- BRIEF -
Starting at the line that contains "The height and", copy every line through the end of the records below exactly as written, leaving out pictures.

Stored items:
________________
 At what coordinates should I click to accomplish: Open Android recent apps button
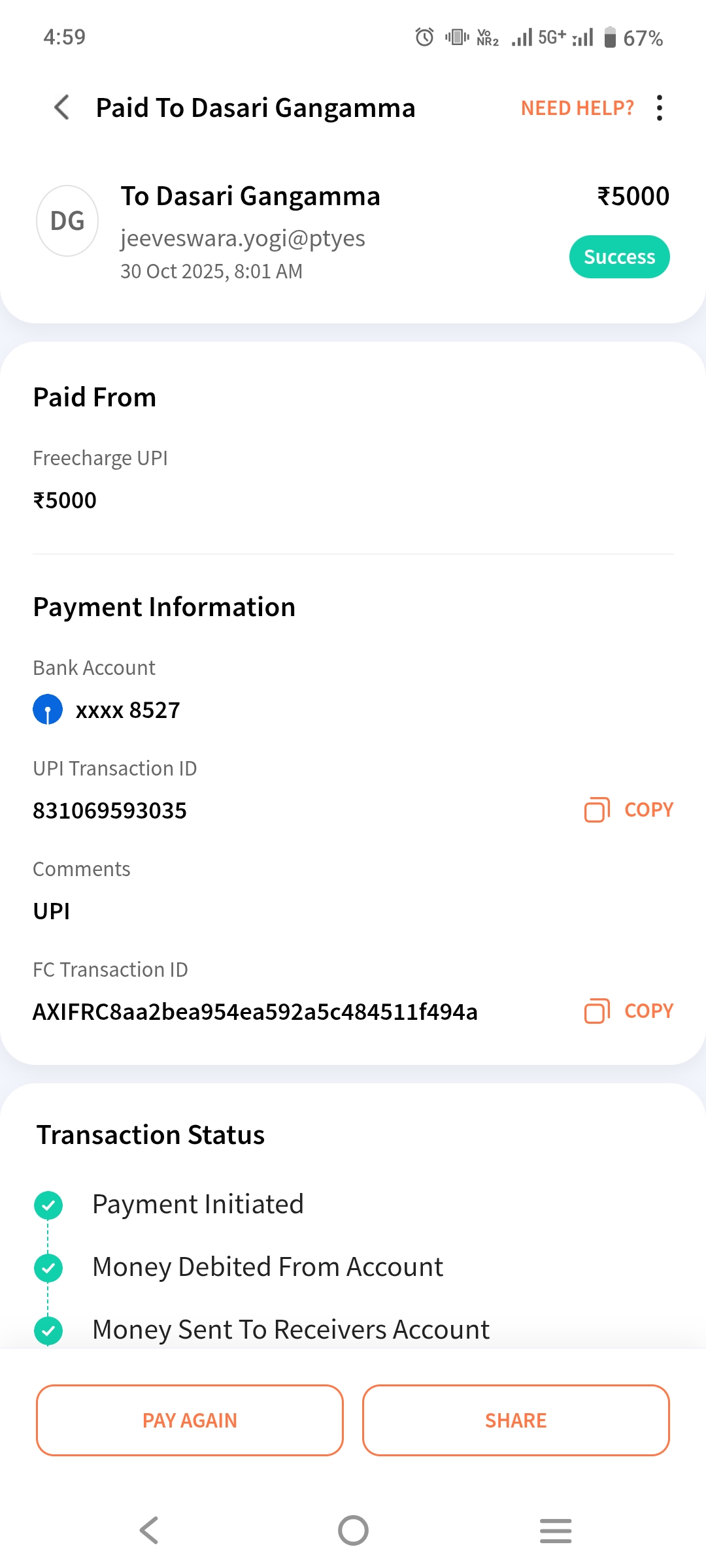[x=556, y=1530]
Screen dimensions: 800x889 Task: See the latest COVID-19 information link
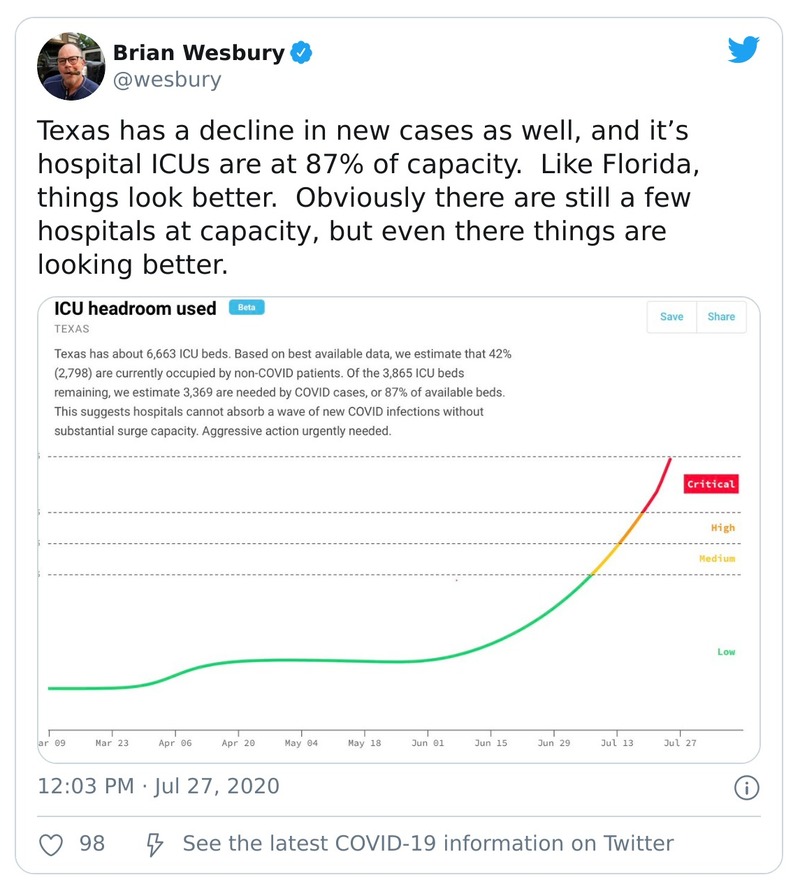click(427, 844)
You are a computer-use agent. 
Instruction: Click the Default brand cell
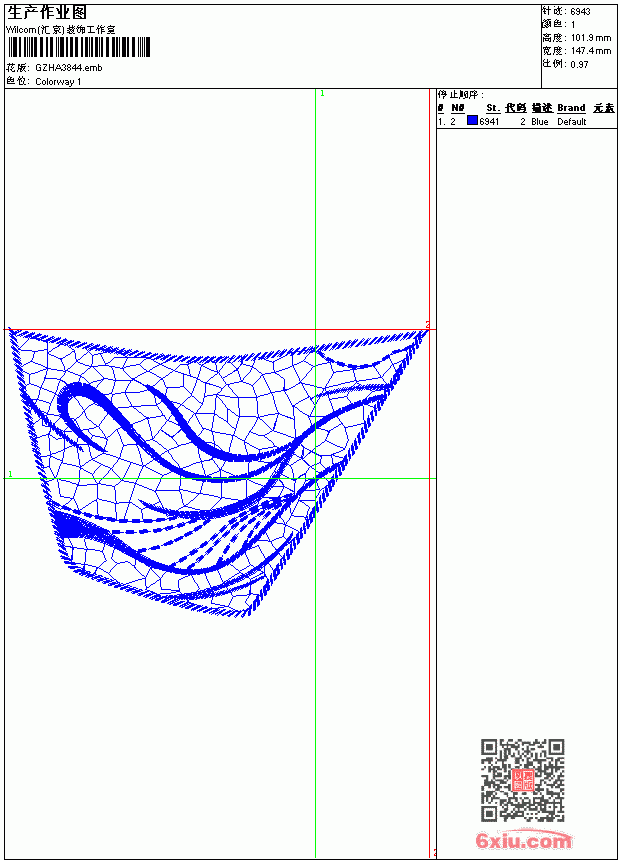572,122
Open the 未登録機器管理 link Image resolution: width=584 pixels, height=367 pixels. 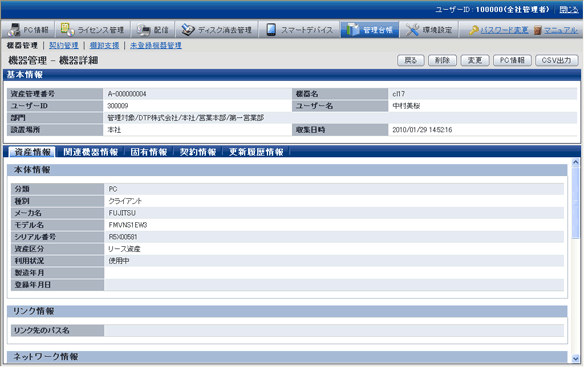(x=156, y=45)
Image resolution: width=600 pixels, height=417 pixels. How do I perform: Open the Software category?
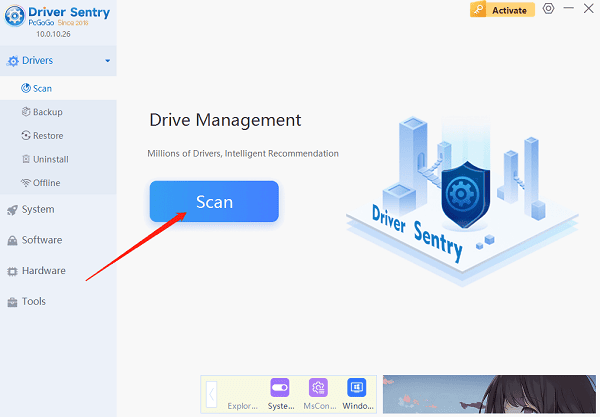tap(41, 240)
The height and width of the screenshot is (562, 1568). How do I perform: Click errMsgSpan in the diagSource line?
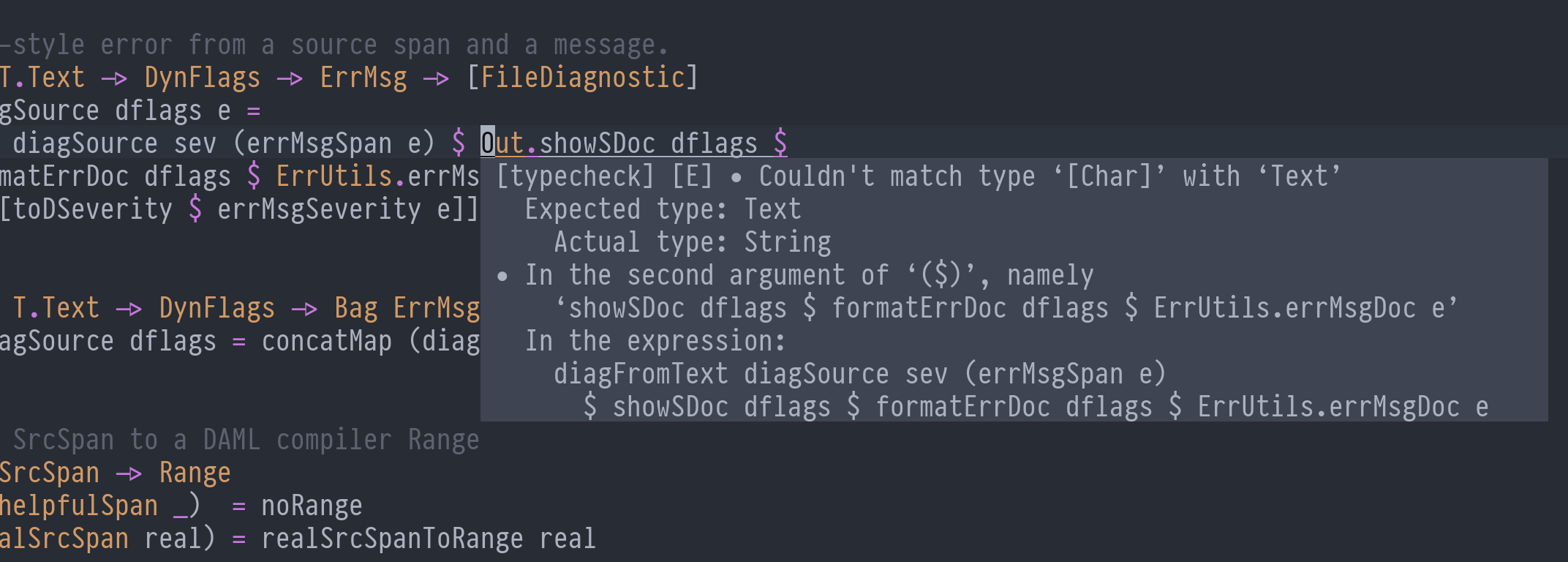click(x=319, y=143)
________________
- SOLUTION -
The height and width of the screenshot is (562, 1568). How do I perform: Click errMsgSpan in the diagSource line?
click(x=319, y=143)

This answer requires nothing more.